Non è l’unica riflessione da fare in tema vino piemontese in attesa dei numeri di fine anno, che forse arriveranno nei primi giorni di gennaio.
Ad esempio, in tema di bollicine, i mercati esteri, sembrano avere premiato quelle Made in Piemonte. L’Asti Spumante, il più brindato e celebrato degli spumanti dolci che offre anche tipologie a basso contenuto zuccherino – alle quali bisognerebbe dare più tempo per accreditarsi, ma questa è un’altra storia -, che in Patria soffre a causa della crisi e della spietata concorrenza (in qualche caso anche da “fuoco amico”), fuori dall’Italia spopola, anche in tempo di virus.
Per rendersene conto basta leggere analisi e tabelle (qui) con comparazioni interessanti tra l’Asti e altri spumanti italiani.
In conclusione: a poco servono mugugni, lamentele, invettive, polemiche (fini a sé stesse) e perfino certe liti di cortile che trovano terreno fertile sui social.
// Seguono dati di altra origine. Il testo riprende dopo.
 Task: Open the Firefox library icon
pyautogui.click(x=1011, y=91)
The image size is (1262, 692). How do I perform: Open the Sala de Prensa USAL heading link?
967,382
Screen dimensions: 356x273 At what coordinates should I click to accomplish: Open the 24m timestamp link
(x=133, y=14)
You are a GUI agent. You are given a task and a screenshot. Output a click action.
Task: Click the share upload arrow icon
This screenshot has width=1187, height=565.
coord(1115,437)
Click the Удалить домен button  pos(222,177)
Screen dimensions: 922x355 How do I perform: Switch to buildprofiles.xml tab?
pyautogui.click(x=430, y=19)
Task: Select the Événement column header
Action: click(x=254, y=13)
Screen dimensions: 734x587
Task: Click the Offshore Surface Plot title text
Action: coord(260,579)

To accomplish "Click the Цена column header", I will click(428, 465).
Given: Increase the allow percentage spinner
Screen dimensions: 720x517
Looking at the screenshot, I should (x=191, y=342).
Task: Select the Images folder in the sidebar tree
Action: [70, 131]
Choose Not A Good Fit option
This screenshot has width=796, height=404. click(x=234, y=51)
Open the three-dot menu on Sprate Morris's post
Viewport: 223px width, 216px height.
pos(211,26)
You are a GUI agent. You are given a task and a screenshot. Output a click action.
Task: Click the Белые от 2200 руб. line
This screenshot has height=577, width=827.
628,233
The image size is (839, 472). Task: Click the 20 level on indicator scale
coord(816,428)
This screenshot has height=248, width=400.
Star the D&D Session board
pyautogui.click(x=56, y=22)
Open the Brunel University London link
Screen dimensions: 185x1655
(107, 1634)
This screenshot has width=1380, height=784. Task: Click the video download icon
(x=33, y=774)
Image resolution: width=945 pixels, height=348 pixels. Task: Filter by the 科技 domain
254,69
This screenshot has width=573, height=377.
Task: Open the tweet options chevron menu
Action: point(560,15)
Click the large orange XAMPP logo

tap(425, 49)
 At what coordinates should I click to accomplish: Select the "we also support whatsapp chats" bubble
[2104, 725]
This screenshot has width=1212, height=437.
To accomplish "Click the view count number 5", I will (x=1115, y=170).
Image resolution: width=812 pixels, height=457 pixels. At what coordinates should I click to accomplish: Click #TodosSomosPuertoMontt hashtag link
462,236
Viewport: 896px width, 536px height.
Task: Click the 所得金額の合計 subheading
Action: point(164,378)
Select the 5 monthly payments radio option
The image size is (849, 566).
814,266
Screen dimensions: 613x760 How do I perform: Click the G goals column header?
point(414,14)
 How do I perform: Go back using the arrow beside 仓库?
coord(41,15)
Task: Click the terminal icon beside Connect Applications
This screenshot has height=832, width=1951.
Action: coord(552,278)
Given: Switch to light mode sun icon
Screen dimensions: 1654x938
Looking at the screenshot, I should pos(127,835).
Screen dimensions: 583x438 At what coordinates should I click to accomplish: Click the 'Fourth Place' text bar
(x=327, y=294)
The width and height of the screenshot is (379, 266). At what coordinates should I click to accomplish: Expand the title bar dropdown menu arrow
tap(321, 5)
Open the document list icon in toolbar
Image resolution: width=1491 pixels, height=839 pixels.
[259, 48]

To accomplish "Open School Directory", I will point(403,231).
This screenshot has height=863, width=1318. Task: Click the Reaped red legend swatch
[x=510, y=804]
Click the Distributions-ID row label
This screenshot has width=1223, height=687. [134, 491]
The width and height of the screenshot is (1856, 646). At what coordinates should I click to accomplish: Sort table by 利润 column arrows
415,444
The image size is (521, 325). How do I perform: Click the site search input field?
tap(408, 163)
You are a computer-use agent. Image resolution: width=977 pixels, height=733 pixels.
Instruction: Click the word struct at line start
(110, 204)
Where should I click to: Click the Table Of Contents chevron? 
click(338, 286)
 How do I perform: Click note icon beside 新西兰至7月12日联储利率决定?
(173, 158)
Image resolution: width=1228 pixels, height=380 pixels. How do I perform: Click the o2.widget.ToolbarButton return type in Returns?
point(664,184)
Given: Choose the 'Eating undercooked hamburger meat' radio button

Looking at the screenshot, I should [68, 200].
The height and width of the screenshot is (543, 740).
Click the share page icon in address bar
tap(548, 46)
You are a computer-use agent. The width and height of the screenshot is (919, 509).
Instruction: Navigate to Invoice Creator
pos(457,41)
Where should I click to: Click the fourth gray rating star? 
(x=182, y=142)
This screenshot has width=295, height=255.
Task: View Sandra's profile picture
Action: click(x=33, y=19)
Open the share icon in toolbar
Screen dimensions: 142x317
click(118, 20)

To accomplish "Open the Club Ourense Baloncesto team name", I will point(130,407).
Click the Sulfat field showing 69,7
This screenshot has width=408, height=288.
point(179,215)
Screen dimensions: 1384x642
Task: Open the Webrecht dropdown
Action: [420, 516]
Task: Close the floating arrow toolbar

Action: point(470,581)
Quello che serve davvero è un nuovo modo di concepire racconto, comunicazione e commercializzazione del vino. Aumentare i canali di vendita, potenziare la comunicazione, sia pubblicitaria sia istituzionale, su tutti i mercati (magari di più su quelli in sofferenza, altrimenti lì si sparisce del tutto), raccontare nel modo corretto il territorio non clonabile dei vini piemontesi (ricordando sempre che è stato il primo in Italia a diventare Patrimonio Unesco), abbinare la cultura, l’arte, l’accoglienza, il turismo, il paesaggio e l’ambiente alla mera vendita commerciale, devono essere le armi vincenti per il vino piemontese che sembra avere dimenticato di essere ai vertici nel mondo, se non per tutti gli italiani almeno per molti stranieri che, nonostante noi, guardano al Belpaese come un simbolo di cultura, arte, conoscenza, conoscenza, paesaggio, ambiente.
Il Barolo e i suoi fratelli, l’Asti e il Moscato d’Asti, la Barbera d’Asti e la sua “corte” principesca, i Nebbioli, il Brachetto d’Acqui e la sua estensione Acqui Rosé, il Gavi e i grandi vitigni bianchi dal Cortese al Timorasso, le piccole grandi “chicche” enologiche dal Grignolino alla Freisa, dal Ruché al Dolcetto (in tutte le sue, forse fin troppe, sfaccettature), senza dimenticare l’universo parallelo al vino, fatto da grandi e storici Vermouth, vini passiti, grappe e distillati, ebbene tutta questa favolosa galassia che non ha pari in Italia e nel mondo merita attenzione e unione, da parte delle filiere a cominciare dai vignaioli che devono smetterla di considerare le vigne come una sorta di reddito di cittadinanza come se dall’uva no dipendesse il futuro del vino; dei Consorzi di Tutela che devono strutturarsi una buona volta come moderni punti di riferimento non solo legislativo e di tutela, ma di comunicazione e di valorizzazione delle denominazioni e dei paesaggi e culture ad esse legati, delle associazioni di categoria e di produttori che insieme alla vocazione sindacale pratichino anche la programmazione di azioni future, dalle istituzioni, pubbliche e private, che escano dalla politica annunciataria e diano prospettive concrete e sicure, una buona volta.
Perché non è solo questione di soldi, di fatturato, di mercati e di bilancio di fine anno. È questione del futuro di una società che ci è stata data in custodia da chi l’ha custodita prima di noi e che noi dobbiamo consegnare splendida e pronta a nuove sfide a chi verrà dopo di noi.
Altrimenti avremo fallito, non solo secondo il ruolo che abbiamo nella società, che sia manager o giornalista, vignaiolo o operaio, professionista o politico, avremo fallito anche come comunità umana e persino come civiltà. E questo non possiamo permettercelo.
Buona fine e buon principio a tutti, sempre rispettando le disposizioni sanitarie.